**Challenge:**
Please reproduce the records from the line containing "Given: Select column A header" through the line containing "Looking at the screenshot, I should (36, 9).", putting "Screen size" in place of "Image resolution" and keeping everything else the same. Omit the pictures from your answer.
+++ Supplied records
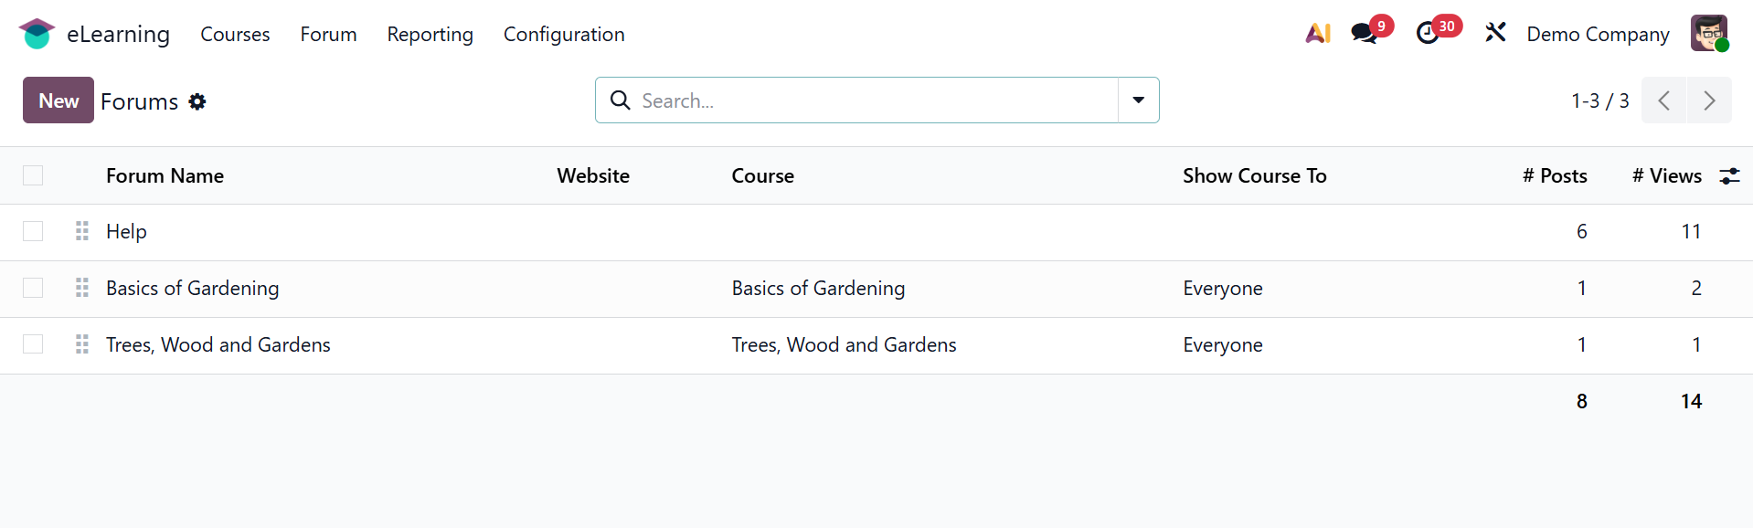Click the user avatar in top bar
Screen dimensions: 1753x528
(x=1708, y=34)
++++++
+++ Supplied records
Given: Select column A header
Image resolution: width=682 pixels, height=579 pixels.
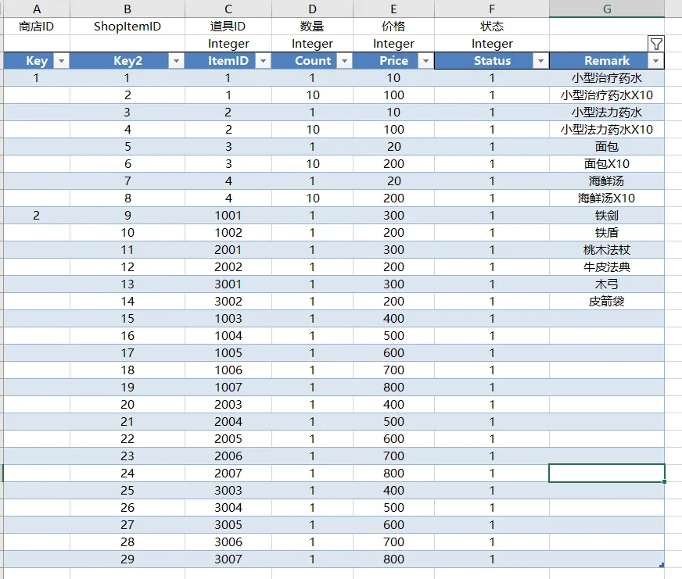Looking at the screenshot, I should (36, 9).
++++++
**Full response:**
Given: Select column A header
Screen size: width=682 pixels, height=579 pixels.
Looking at the screenshot, I should (36, 9).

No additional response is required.